Tema patriot juga dapat diujudkan dalam bentuk usaha penyair untuk membina
kesatuan bangsa atau membina rasa kenasionalan.
Sajak Chairil Anwar yang berjudul
"Krawang-Bekasi" dan "Diponegoro" merupakan sajak yang
memiliki tema patriotisme. Jika puisi tersebut dibaca, akan meningkatkan sifat
patriotik pembacanya.
Diponegoro
Di masa pembangunan ini
tuan hidup kembali
Dan bara kagum menjadi api
Di depan sekali tuan menanti
Tak gentar. Lawan banyaknya seratus kali.
Pedang di kanan, keris di kiri
Berselempang semangat yang tak bisa mati.
MAJU
Ini barisan tak bergenderang-berpalu
Kepercayaan tanda menyerbu.
Sekali berarti.
Sudah itu mati.
MAJU
Bagimu Negeri
Menyediakan api
Punah di atas menghamba
Binasa di atas ditinda
Sungguhpun dalam ajal baru tercapai
Jika hidup harus merasai.
Maju
Serbu
Serang
Terjang.

******

**YANG HARUS DIKERJAKAN**
1. Tuliskan kembali tanpa perubahan baris-baris dari daftar di bawah, mulai dari baris yang memuat "Select column C header" hingga baris yang memuat "pos(456,279)", dan sertakan kedua baris batas itu.
2. Teruskan teks tentang tema patriotisme dalam puisi, dimulai sesudah kalimat terakhir yang tercantum.

******

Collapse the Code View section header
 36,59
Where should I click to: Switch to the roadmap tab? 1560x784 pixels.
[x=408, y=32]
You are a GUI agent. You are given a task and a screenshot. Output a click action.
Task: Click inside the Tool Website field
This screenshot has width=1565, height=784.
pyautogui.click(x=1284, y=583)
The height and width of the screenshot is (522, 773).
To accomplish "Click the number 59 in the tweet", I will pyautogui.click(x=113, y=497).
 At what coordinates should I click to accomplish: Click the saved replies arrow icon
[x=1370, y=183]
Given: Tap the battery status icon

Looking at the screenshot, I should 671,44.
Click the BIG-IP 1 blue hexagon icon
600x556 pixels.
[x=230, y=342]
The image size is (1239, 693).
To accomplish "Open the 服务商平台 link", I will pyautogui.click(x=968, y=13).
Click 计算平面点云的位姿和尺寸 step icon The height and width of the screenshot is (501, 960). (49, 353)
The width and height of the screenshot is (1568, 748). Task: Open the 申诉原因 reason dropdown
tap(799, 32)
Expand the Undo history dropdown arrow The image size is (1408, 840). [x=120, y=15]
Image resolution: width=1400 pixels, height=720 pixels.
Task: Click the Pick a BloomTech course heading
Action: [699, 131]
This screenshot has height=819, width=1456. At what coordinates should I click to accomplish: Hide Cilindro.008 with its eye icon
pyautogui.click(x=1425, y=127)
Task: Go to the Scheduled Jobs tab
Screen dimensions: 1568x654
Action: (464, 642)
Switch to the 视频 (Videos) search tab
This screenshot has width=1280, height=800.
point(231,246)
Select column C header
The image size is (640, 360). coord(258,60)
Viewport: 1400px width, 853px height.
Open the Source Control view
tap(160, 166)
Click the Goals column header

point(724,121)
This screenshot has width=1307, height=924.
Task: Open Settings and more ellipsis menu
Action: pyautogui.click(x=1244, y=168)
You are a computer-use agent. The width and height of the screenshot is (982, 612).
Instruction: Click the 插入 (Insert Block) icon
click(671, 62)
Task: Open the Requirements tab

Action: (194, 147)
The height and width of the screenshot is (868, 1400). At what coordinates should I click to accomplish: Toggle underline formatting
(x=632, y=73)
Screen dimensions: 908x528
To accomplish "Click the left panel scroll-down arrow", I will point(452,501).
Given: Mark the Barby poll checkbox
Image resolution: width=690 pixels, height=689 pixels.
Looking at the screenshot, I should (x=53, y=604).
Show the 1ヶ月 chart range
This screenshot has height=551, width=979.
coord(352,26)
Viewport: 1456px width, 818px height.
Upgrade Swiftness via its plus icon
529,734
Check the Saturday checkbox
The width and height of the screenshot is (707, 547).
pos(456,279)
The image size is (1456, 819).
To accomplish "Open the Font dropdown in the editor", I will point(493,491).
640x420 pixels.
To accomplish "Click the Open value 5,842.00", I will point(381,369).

******

**JAWABAN SETIAP TUGAS**
1.
Select column C header
The image size is (640, 360). coord(258,60)
Viewport: 1400px width, 853px height.
Open the Source Control view
tap(160, 166)
Click the Goals column header

point(724,121)
This screenshot has width=1307, height=924.
Task: Open Settings and more ellipsis menu
Action: pyautogui.click(x=1244, y=168)
You are a computer-use agent. The width and height of the screenshot is (982, 612).
Instruction: Click the 插入 (Insert Block) icon
click(671, 62)
Task: Open the Requirements tab

Action: (194, 147)
The height and width of the screenshot is (868, 1400). At what coordinates should I click to accomplish: Toggle underline formatting
(x=632, y=73)
Screen dimensions: 908x528
To accomplish "Click the left panel scroll-down arrow", I will point(452,501).
Given: Mark the Barby poll checkbox
Image resolution: width=690 pixels, height=689 pixels.
Looking at the screenshot, I should (x=53, y=604).
Show the 1ヶ月 chart range
This screenshot has height=551, width=979.
coord(352,26)
Viewport: 1456px width, 818px height.
Upgrade Swiftness via its plus icon
529,734
Check the Saturday checkbox
The width and height of the screenshot is (707, 547).
pos(456,279)

2.
Chairil
Anwar, 1943
Perjuangan Pangeran Diponegoro dalam usaha
mengusir penjajah dan memerdekakan bangsa kita, dapat menumbuhkan patriotisme
dalam diri pembaca. Martabat dan harga diri sebagai bangsa dapat kita
tingkatkan jika kita mengenang kepahlawanan Pangeran Diponegoro. Sajak Taufiq
Ismail yang berjudul "Kami adalah Pemilik Sah Republik Ini" juga
meningkatkan kesadaran nasional pembacanya. Pembaca berusaha agar dirinya tidak
menjadi penonton pembangunan. Sebab penyair memberi nasihat mengatakan bahwa
kita semua adalah pemilik sah republik ini.
Kita adalah Pemilik Sah
Republik ini.
Tidak ada lagi pilihan lain. Kita harus
Berjalan terus
Karena berhenti atau mundur
Berarti hancur.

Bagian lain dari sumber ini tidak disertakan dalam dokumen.